• [Page]
## BEGIN

I am not happy with your topic title: "Faith vs Science". Why would you think it is necessary for faith and science to be at odds with each other? They are two different realms of human thought, despite a small number of possible areas of minor overlap.
Science works best when dealing with the physical universe, with the natural. That is where you are able to observe, hypothesize, and test, the essential scientific activities.
Faith works best where you're dealing with things outside the physical universe, with the supernatural. It is impossible to observe the supernatural or to test it. Sure, you could form hypotheses about the supernatural, but based on what? And how could you ever possibly test any of it?
And yet the most interesting questions for humanity lie outside the purview of of science, are too complex and nebulous for science. Faith is not as constrained as science, but what does it have to offer? The most interesting questions for humanity are outside the ability for science to address and outside the ability for faith to properly handle.
So, when you're just running of faith, what suffices? I keep remembering a line in a George C. Scott movie where he was a Calvinist trying to find his daughter lost in the Orange County sex trade (at least she was recruited at Knott's Berry Farm, though that's close to the LA border). When he described his religious beliefs to a sex-trade comrade, she described a questionable sex act some guy once wanted her to perform and commented somebody could get you to believe just about anything. Please do not refer Faith to this movie because she will absolutely hate it. It was even too sketchy for a non-Calvinist.
So, what evidence would faith require? None, actually. Whatever unsupported nonsense would suffice just so long as it seemed to agree with the believer's beliefs or else used the sources the believer trusts and with an interpretation that's not too different from what the believer cleaves to. Not really of much use if you are seeking the truth and not mere agreement with preconceived notions.
What would science require? Actual evidence, as we both know full well.

## END

• [Problems]
1) Repeat the faith and science post word for word from "And yet the" to "to properly handle.".
2) Pick up the faith and science post after its final sentence and keep writing.

• [Information provided]
## BEGIN

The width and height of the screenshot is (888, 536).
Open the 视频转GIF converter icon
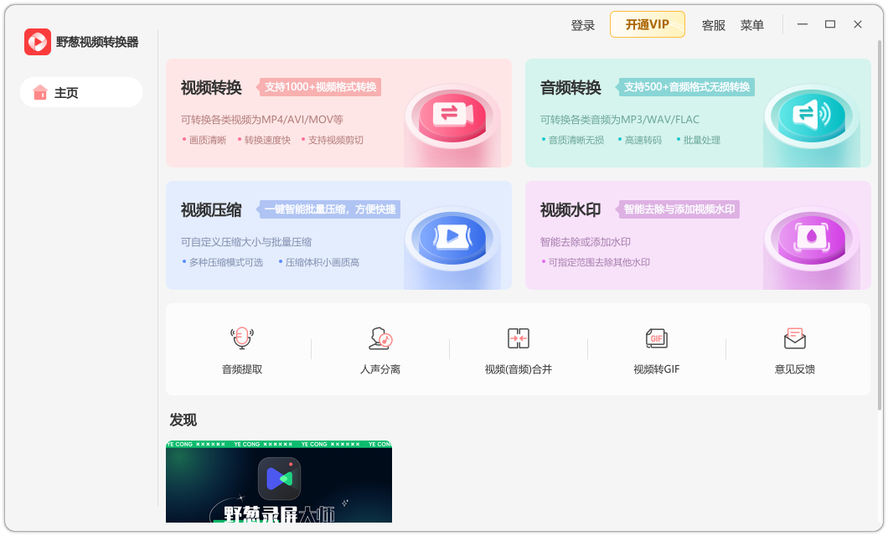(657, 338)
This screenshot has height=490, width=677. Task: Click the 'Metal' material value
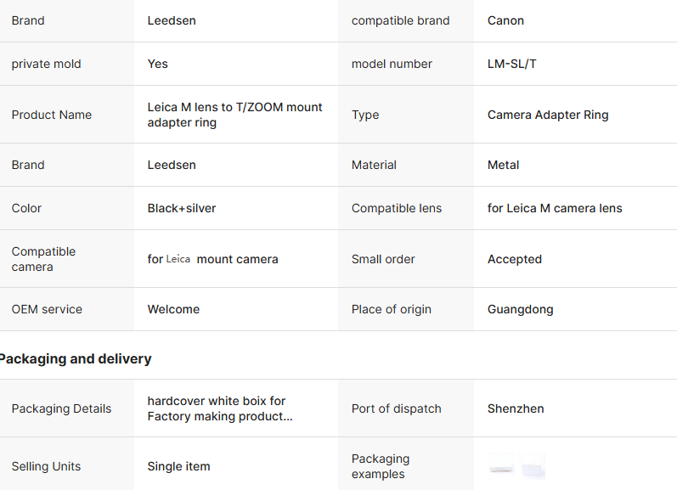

## END

• [Outputs in order]
1)
And yet the most interesting questions for humanity lie outside the purview of of science, are too complex and nebulous for science. Faith is not as constrained as science, but what does it have to offer? The most interesting questions for humanity are outside the ability for science to address and outside the ability for faith to properly handle.

2)
What about claims that those of faith make about the real world? Well, there's this philosopher of science, Larry Lauden, who criticized Judge Overton's ruling in the famous 1981 Arkansas "balanced treatment" law in McLean v. Arkansas for making faulty definitions of what is scientific which will come back to haunt us. I learned of it from a radio show in which the ICR's Dr. Duane Gish used it to support creationism. He even sent me a xerox copy of that article when I wrote to him about it. Which is amazing to me because that article actually hammers several nails in "creation science's" coffin:
quote:
At various key points in the Opinion, Creationism is charged with being untestable, dogmatic (and thus non-tentative), and unfalsifiable. All three charges are of dubious merit. For instance, to make the interlinked claims that Creationism is neither falsifiable nor testable is to assert that Creationism makes no empirical assertions whatever. This is surely false. Creationists make a wide range of testable assertions about empirical matters
of fact.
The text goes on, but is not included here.